Thursday 28 May 2015

The Dreaded Question

Right now, there is one question that I really struggle to answer. Every time someone asks, my mind goes blank. So far, I've babbled for a bit until they get bored. But I still dread the simple question

So what is your PhD actually about?

I dread this question because, at this early stage, I don't really know. I don't have an abstract, an argument or any findings whatsoever. But I can tell you what motivated me to do this project.


I am really interested in gender, and how it's taught and how it's performed. (SPOILER - I've been a femininst since before I knew what the word was.) By the time I found out what the word was and what it meant, I was an awkward teenager who felt awful because she wasn't very 'good' at being a woman.

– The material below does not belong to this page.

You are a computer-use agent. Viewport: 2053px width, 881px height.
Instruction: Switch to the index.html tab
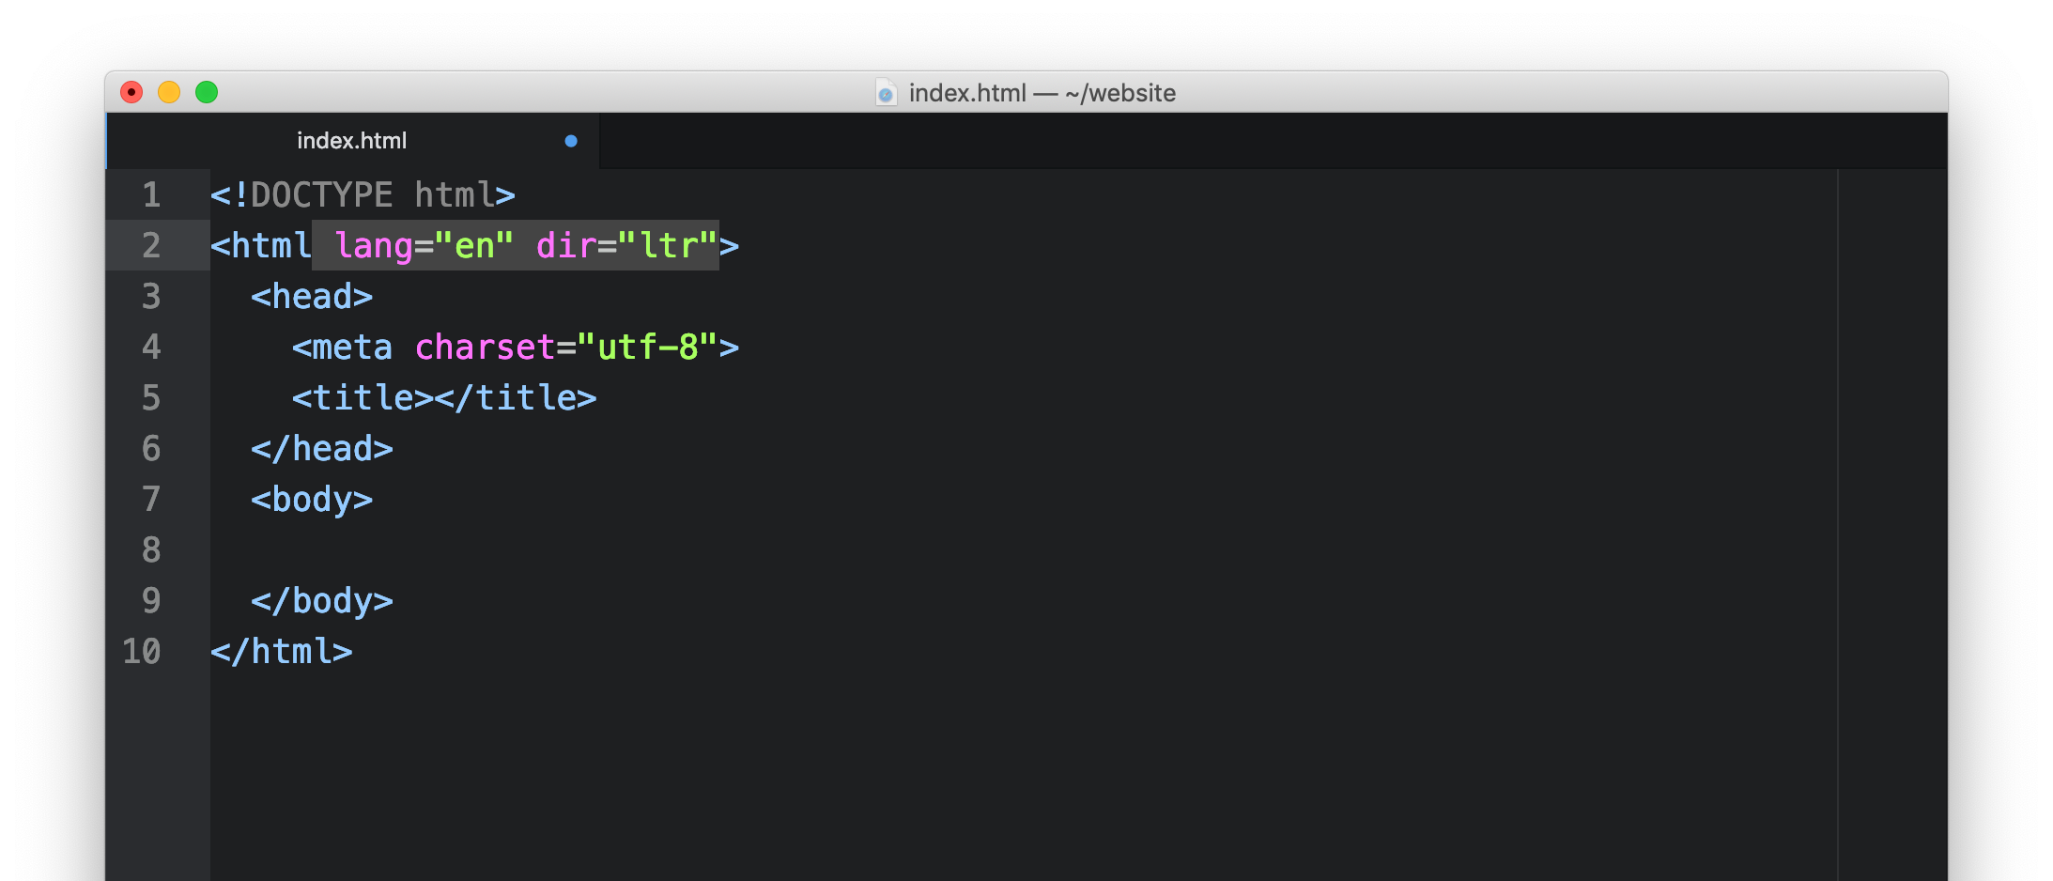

So a lot of my early self-centred feminist thought was about what being 'good' at being a woman meant. And while my horizons have broadened since then, I'm still interested in what it means to 'do' gender, for men and for women. (If this is sounding like a poorly-phrased echo of Judith Butler, that's probably because it is.)

More importantly, I'm interested in how people learn to 'do' gender - modern sources are easy to pinpoint and analyse because there are so many (film, television, school, parents, magazines, blogs, music, music videos, peers, adverts). So I wanted to know more about the sources that were available to late medieval people.


I am really interested in 'popular' culture and what 'normal' people were doing. Specifically, I'm interested in the overlap in consumption between 'high' and 'low' culture. Where we see several sources grouped together (as in household books), there are all sorts of texts thrown in there. How did people navigate them? Did they read in different modes for different texts? If similar ideas/concepts are contained in different types of texts, how does the presentation of these ideas differ? How did their response vary depending on which exact member of the household they were?

Again, this stems from my own interests today - I don't exclusively consume 'high' culture: I consume plenty of 'popular' culture too. (Although if watching RuPaul's Drag race is wrong, I don't want to be right.) 


Based on those two things, I am looking at a medieval miscellany aka. household book - Oxford Bodleian Library MS Codex Ashmole 61. It's a collection of 41 texts housed in a pretty unfancy manuscript. There aren't any illuminations, just a few choice illustrations of shields, flowers, and a grinning fish. No, seriously. The breadth and number of texts means that there is a lot of scope for reasearch. 

This brings up the second, lesser Dreaded Question: can this project contribute to scholarly knowledge? Well, yes. I think. Admittedly, a fair bit has been written about some of the texts in the MS, mainly the romances (The Erle of Tolous, Lybaeus Desconus) and the conduct texts. (How the Good Wife Taught Her Daughter and How the Wise Man Taught His Son). So these aren't texts that have been totally overlooked by scholarship.

But there are two main ways that I think this PhD could contribue. Firstly, I'll be looking at some of the more studied texts in this specific context. There are quite significant varitions between some of the version in Codex Ashmole 61 and elsewhere. That'll be interesting, right? Secondly, not much work has been done on this manuscript as a whole: apart from one PhD thesis and two resulting articles from the mid nineties, I can't find anyone else who has written about this manuscript. 

So, if I were to offer you an 'elevator pitch' now, it would probably run as follows:

My PhD explores the reception and audience of Bodleian Library MS Ashmole 61. By studying the contents of this household book, I hope to develop our understanding of how gender identities were formed, enforced, and negotiated in the late medieval period.